------ Provided data ------

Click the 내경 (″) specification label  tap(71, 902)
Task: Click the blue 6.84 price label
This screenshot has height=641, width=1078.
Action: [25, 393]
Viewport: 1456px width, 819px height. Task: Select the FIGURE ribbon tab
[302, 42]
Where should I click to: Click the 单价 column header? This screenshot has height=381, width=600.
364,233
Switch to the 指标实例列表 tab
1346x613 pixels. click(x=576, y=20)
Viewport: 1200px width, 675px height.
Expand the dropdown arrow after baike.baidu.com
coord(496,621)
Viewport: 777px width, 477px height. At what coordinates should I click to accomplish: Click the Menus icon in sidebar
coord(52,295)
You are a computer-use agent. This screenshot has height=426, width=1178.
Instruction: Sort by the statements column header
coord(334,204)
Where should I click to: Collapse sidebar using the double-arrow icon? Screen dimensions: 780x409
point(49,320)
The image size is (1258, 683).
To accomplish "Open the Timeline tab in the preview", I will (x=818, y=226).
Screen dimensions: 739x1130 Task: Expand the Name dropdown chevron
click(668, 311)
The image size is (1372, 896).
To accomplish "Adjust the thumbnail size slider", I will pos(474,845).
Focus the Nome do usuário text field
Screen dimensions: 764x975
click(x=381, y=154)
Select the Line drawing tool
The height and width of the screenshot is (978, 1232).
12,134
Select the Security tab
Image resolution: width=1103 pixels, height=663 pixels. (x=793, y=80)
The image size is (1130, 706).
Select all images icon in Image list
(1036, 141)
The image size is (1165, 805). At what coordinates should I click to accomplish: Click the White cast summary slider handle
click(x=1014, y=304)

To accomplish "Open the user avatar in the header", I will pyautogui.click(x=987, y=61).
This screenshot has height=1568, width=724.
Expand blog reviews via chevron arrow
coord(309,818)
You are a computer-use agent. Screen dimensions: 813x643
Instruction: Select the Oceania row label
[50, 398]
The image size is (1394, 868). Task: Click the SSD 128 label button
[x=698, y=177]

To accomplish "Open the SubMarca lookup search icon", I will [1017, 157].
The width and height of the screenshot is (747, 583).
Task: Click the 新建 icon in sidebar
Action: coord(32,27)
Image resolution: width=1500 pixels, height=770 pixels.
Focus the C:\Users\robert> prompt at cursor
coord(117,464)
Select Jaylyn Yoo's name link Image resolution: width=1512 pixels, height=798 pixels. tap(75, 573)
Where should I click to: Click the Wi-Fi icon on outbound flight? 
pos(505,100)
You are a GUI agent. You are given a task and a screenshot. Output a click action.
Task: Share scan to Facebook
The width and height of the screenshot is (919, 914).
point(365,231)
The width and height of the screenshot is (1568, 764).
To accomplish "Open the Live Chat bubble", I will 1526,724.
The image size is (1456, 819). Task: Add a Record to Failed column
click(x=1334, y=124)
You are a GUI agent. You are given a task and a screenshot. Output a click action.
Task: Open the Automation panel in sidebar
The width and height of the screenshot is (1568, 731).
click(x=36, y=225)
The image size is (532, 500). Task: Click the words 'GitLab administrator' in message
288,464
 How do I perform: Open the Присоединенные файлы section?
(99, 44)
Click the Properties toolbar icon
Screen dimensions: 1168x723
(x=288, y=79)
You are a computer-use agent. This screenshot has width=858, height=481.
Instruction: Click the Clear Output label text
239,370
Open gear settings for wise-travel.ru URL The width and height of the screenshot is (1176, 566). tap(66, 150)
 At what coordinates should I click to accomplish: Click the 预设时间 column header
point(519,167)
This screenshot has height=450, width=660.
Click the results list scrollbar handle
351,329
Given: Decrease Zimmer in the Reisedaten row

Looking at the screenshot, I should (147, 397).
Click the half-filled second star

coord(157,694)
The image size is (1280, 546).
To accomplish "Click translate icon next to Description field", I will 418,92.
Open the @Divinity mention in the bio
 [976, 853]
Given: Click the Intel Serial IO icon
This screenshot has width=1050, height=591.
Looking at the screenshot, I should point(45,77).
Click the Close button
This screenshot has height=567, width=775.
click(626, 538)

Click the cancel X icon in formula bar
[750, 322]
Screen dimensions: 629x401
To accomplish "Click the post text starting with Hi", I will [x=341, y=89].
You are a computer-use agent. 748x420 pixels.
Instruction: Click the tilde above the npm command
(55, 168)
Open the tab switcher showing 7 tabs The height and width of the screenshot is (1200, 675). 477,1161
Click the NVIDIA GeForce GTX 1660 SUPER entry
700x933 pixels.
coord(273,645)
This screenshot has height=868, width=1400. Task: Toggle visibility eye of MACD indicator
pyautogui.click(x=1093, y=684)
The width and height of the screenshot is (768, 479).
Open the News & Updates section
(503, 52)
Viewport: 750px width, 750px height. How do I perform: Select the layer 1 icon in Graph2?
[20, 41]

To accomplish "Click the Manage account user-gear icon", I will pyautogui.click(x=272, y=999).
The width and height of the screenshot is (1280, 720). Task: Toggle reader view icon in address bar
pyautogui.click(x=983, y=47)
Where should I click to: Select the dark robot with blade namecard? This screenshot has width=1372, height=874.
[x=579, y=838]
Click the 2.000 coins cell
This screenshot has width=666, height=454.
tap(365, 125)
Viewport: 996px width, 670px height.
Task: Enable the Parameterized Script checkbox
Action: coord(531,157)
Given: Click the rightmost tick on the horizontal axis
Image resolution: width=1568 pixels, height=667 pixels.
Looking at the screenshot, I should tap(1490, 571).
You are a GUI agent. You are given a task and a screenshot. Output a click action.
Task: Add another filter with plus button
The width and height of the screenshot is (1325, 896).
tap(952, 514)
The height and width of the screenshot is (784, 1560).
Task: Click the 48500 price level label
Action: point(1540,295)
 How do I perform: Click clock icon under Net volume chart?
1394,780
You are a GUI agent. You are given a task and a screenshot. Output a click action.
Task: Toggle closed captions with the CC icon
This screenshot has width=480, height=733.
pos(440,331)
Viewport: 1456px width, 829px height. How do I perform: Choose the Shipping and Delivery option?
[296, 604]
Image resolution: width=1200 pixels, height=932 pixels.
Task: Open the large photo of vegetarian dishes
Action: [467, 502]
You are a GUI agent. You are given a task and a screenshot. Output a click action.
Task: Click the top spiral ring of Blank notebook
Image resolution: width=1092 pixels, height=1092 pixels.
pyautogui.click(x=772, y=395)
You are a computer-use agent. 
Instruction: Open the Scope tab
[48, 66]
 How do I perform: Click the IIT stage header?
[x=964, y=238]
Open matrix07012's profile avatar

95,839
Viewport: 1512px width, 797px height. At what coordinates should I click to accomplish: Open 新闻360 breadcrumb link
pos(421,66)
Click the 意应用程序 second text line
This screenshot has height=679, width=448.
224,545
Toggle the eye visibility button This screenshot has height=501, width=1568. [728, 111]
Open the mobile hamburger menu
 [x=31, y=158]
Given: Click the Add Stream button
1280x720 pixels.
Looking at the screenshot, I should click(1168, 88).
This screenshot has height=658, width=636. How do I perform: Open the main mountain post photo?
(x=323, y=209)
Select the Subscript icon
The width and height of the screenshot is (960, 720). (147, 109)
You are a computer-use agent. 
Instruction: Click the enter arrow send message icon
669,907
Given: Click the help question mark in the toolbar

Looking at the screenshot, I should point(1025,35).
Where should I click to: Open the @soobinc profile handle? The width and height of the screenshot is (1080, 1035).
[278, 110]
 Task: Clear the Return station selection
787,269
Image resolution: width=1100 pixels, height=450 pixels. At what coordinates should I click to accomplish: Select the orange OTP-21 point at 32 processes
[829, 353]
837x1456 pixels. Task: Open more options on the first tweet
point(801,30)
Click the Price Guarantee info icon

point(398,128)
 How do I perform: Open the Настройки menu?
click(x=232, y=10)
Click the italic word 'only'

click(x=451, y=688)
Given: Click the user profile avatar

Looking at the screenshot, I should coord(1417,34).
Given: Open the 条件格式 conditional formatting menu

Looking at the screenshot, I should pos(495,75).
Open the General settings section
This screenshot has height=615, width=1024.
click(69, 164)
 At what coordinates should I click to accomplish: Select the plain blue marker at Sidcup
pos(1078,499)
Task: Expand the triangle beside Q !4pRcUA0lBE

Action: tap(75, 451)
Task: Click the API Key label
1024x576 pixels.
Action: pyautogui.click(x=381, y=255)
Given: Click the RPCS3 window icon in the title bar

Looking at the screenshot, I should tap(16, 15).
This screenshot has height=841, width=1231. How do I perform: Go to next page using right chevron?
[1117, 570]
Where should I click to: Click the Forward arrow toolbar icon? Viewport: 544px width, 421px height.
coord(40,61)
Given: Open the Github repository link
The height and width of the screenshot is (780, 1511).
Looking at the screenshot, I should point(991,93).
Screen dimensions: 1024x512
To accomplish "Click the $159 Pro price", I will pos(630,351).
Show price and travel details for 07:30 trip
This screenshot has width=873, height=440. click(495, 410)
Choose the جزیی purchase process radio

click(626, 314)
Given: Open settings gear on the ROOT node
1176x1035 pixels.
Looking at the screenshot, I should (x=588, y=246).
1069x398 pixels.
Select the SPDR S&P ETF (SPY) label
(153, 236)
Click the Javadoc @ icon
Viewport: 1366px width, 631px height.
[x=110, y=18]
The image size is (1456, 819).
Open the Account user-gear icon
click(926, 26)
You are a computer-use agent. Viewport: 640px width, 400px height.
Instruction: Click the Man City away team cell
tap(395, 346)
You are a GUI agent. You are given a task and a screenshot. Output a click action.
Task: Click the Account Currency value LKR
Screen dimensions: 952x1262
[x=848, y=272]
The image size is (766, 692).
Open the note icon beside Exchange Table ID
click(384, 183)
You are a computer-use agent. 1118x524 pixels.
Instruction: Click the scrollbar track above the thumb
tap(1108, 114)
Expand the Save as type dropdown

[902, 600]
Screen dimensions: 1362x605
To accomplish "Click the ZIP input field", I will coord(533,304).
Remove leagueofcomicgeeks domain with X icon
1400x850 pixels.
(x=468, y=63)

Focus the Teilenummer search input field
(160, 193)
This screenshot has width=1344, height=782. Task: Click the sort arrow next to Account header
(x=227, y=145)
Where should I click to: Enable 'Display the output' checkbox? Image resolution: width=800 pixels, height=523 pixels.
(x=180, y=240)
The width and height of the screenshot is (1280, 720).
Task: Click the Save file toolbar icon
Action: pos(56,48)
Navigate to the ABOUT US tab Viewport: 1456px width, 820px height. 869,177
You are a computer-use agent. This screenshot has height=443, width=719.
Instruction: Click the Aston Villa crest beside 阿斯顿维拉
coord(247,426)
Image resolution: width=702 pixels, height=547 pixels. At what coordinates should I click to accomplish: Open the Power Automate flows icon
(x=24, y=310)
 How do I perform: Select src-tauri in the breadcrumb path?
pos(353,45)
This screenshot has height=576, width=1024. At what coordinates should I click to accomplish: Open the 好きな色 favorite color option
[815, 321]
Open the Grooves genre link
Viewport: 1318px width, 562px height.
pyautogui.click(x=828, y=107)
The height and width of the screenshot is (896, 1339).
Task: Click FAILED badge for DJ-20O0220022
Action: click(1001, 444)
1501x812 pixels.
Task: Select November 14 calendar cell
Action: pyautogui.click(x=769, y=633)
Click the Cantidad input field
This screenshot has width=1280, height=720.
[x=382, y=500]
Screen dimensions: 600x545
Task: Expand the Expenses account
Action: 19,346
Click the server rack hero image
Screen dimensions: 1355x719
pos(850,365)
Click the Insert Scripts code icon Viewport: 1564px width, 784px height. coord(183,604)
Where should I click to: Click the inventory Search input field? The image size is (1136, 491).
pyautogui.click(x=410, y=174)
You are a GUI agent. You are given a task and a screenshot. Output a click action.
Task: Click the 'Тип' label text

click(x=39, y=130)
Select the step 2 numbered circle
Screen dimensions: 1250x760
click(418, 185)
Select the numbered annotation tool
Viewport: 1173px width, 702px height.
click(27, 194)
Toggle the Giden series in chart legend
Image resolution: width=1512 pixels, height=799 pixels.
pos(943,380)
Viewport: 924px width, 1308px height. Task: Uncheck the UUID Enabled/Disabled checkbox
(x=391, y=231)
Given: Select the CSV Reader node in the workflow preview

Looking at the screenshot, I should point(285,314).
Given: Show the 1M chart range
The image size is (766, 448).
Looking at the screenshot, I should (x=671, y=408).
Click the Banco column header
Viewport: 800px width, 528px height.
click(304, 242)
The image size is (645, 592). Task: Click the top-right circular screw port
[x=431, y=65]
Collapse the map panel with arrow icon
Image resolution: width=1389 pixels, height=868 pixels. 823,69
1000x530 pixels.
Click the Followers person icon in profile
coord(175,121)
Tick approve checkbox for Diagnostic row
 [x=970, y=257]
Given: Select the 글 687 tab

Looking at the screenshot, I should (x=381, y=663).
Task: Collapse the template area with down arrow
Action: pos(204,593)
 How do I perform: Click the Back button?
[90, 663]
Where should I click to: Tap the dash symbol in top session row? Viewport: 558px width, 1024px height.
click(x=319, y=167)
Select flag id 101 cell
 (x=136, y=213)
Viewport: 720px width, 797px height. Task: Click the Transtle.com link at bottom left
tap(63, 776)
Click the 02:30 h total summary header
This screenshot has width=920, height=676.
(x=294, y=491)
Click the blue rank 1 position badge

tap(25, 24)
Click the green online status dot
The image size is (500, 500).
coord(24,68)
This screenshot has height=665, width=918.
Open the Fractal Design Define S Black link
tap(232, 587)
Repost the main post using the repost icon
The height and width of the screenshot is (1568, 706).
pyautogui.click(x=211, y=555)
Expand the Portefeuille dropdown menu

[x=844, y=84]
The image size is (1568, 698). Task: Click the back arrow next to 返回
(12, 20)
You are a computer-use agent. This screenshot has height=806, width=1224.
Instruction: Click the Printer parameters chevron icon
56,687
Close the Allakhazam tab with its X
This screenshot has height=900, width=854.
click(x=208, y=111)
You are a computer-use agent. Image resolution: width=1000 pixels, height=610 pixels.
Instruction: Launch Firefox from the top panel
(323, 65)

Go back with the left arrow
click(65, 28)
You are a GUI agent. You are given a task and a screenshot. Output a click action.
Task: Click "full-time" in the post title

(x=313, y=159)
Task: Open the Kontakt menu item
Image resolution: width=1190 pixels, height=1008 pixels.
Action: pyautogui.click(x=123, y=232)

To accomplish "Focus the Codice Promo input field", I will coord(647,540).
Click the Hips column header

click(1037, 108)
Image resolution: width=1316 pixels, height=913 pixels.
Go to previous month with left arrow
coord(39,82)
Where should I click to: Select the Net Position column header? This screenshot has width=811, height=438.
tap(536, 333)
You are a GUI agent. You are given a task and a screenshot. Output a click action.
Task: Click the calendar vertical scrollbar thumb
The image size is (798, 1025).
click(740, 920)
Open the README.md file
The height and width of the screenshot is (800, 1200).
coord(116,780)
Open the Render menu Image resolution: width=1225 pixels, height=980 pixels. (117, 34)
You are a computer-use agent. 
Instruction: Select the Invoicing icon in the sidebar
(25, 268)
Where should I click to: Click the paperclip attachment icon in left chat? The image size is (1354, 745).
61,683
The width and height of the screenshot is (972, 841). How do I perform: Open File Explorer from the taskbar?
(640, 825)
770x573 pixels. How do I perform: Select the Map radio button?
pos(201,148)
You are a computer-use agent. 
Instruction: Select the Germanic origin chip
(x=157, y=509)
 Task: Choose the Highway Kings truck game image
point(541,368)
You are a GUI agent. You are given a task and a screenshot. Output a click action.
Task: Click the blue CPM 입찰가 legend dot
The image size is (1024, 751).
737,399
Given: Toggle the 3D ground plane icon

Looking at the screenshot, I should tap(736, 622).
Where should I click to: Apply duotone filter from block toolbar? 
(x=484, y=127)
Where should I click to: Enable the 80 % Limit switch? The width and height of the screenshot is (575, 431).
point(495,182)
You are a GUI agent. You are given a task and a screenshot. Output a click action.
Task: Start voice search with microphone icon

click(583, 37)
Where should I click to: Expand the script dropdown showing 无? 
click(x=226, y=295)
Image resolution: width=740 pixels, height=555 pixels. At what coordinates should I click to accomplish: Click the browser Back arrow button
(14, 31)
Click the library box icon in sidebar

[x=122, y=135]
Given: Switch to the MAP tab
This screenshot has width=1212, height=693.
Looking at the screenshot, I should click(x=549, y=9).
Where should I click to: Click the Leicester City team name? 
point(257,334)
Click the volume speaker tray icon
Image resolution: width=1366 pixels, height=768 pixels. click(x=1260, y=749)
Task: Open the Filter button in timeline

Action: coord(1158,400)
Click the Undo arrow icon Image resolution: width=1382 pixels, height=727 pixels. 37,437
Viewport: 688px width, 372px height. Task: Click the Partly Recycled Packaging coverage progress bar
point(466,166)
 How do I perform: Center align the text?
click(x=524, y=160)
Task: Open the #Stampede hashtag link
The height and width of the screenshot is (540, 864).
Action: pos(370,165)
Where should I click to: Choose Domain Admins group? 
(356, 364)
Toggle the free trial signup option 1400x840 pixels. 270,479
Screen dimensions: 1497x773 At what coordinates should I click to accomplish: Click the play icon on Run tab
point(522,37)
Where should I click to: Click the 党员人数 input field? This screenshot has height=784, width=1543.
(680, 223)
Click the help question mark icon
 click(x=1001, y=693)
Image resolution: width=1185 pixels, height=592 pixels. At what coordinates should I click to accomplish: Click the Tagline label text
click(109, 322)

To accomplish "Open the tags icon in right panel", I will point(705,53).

------

Problem to work on: Copy each line of the preceding data that contains the string "legend".

Answer area:
Toggle the Giden series in chart legend
Task: Click the blue CPM 입찰가 legend dot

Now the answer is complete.